Sotto accusa un post in particolare, in cui la sanitaria aveva dichiarato che stava pensando di passare un tampone sulla bocca di un piccolo paziente colpito gravemente dal morbillo (e ricoverato nell’ospedale in cui lei lavora, il Texas Children’s Hospital di Houston), per trasmettere la malattia al figlio 13enne. Così da ‘immunizzarlo’.

La ‘geniale’ idea è stata postata in un gruppo critico verso le iniezioni scudo di nome ‘Proud Parents of Unvaccinated Children – Texas’ (genitori orgogliosi di bambini non vaccinati…), e all’inizio appariva come una lunga riflessione sulla gravità dei sintomi del morbillo: “Questa settimana ho visto il morbillo per la prima volta nella mia carriera, come la maggior parte dei miei colleghi e dei medici dell’emergenza. E’ stato terribile. Il bambino stava molto male, abbastanza da essere ricoverato nel reparto di terapia intensiva. Non lo potevi toccare senza che gemesse per il dolore”.

Ma nonostante tutto questo, l’infermiera proprio non ha pensato di rivedere la propria posizione intransigente sui vaccini. Anzi, lo specifica chiaramente: “Non lo farò mai, ma volevo condividere la mia esperienza”. E poi è arrivato il totale tracollo scientifico e professionale, in cui ha spiegato di voler esporre suo figlio al virus.

Quindi, come riportato da diversi media internazionali e dall’AdnKronos, l’ospedale ha avviato un’indagine e lo scorso venerdì ha sospeso la sanitaria, allontanandola dai pazienti.

La struttura, con un’email al ‘Daily Mail’ online, ha dichiarato di prendere la cosa molto seriamente e di aver avviato “un’indagine approfondita”.

E da noi? Avviene lo stesso, qui nel bel paese?
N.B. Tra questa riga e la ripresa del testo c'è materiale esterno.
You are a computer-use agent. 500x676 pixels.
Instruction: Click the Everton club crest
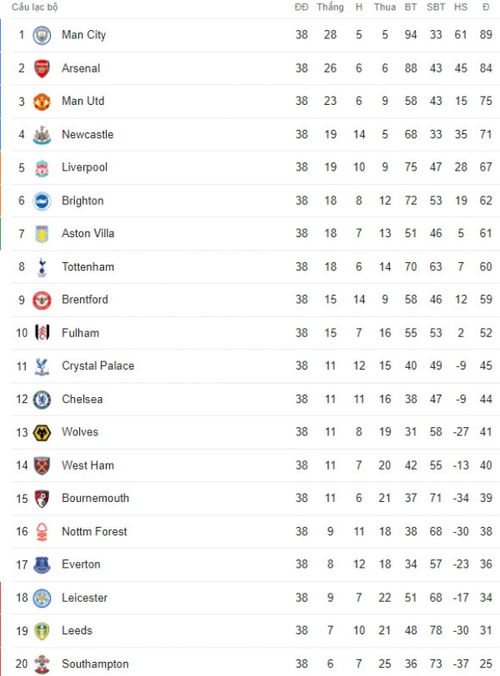pyautogui.click(x=42, y=565)
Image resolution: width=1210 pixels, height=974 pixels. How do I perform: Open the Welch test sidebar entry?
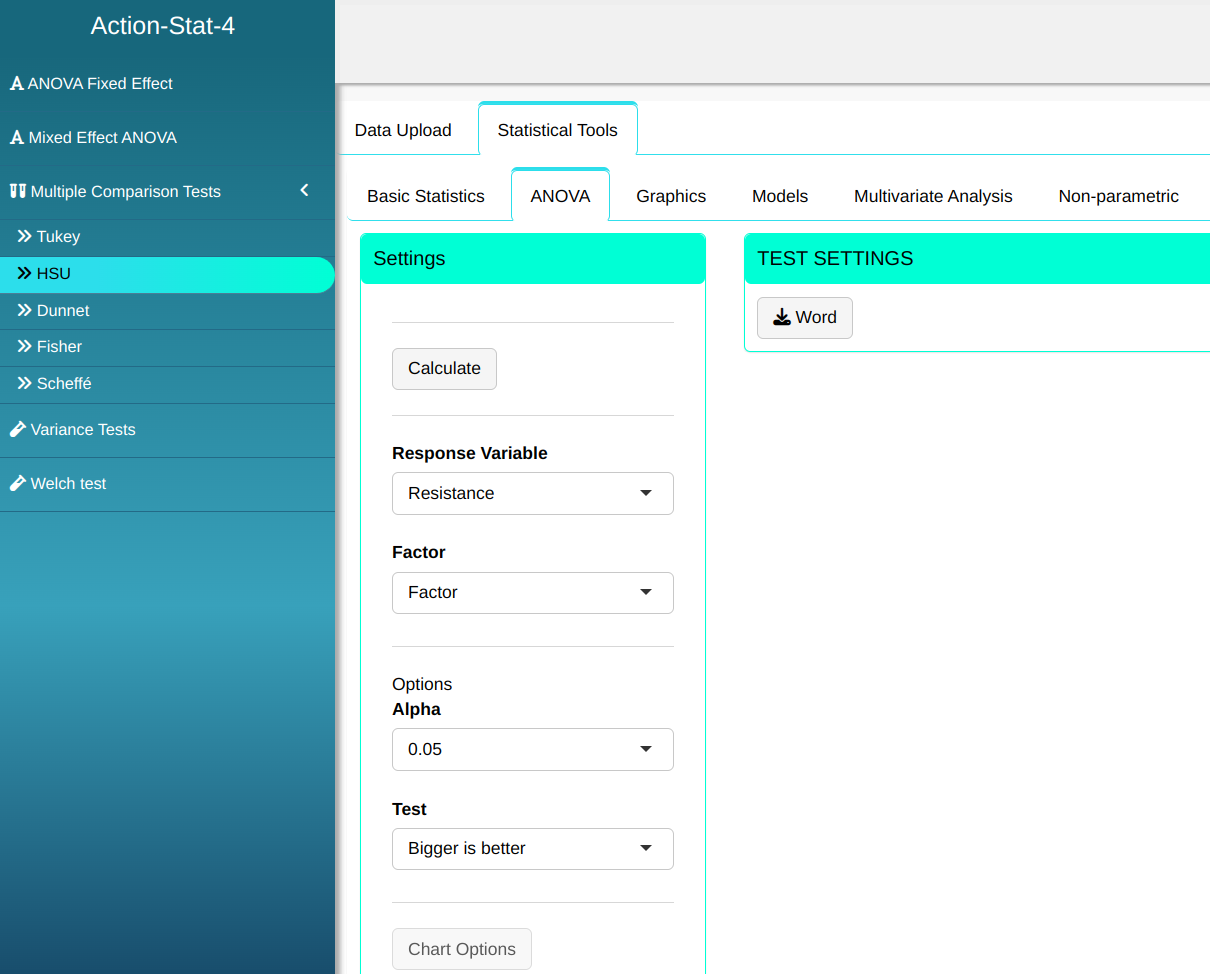(68, 484)
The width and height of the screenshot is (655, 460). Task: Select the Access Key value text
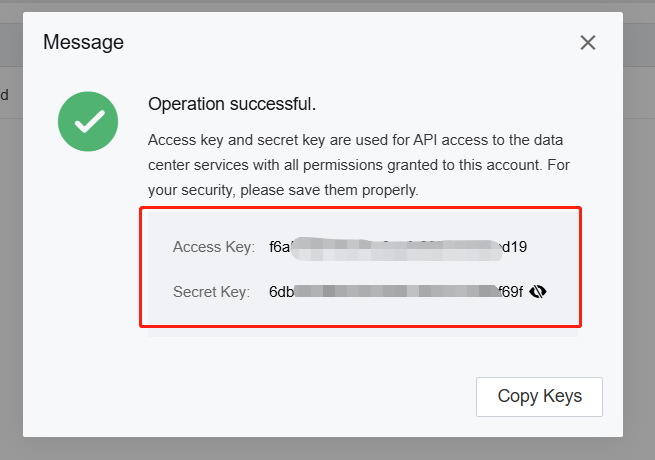coord(398,247)
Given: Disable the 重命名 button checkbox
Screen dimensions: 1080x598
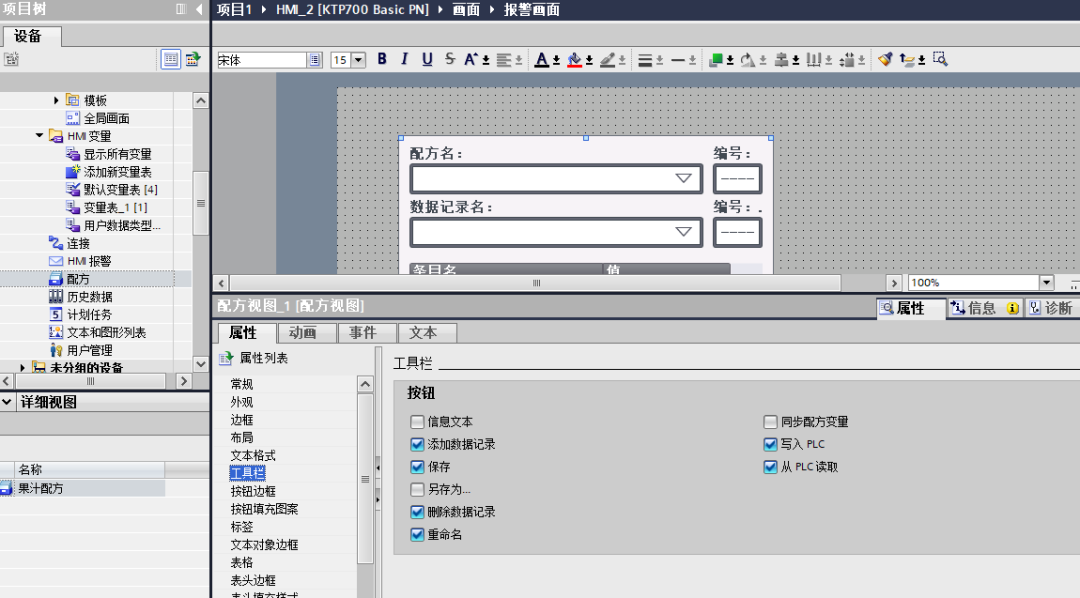Looking at the screenshot, I should pos(418,534).
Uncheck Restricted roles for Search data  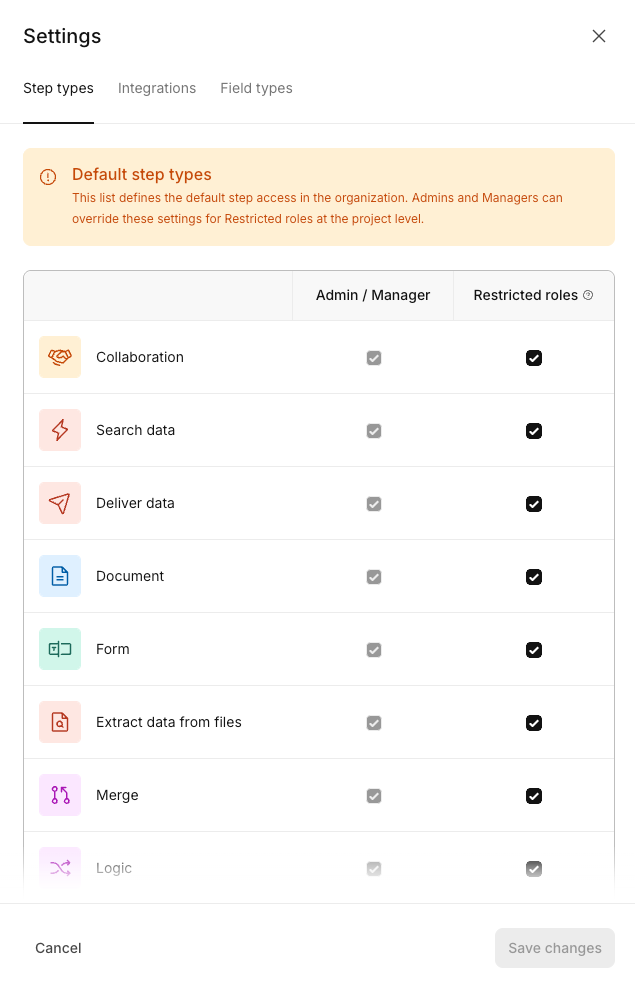[x=534, y=431]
Dove tutti, in sanità, vogliono starsene beati col deretano su una poltrona e con la testa ben nascosta sotto alla sabbia?

Visti i continui ‘peti intellettuali’ social di molti infermieri, palesemente contro i vaccini e contro la scienza ufficiale, ignorati dai rispettivi Ordini professionali e perciò liberi di disinformare assai pericolosamente i cittadini, sembra proprio di no.

Eppure qui non si tratta di libertà di opinione o di espressione… Perché come ha recentemente sottolineato un notissimo divulgatore scientifico (VEDI), la scienza non è e non può essere democratica.

Ricordiamo ai professionisti italiani un tantino ‘distratti’, che spesso si abbandonano sui social a divagazioni assai poco scientifiche nel goffo tentativo di difendere le molte castronerie ‘no vax’, che l’infermiere è un educatore sanitario (decreto 739 del 1994) e che “riconosce il valore della ricerca, della sperimentazione clinica e assistenziale per l’evoluzione delle conoscenze e per i benefici sull’assistito” (art. 12 del Codice Deontologico).

“INFERMIERE NO VAX” è pertanto un ossimoro. Una contraddizione. Un qualcosa che non ha ragion d’essere. Che mina nelle sue fondamenta il ruolo e la credibilità del professionista sanitario infermiere. E che può, pertanto, essere segnalato all’Ordine professionale.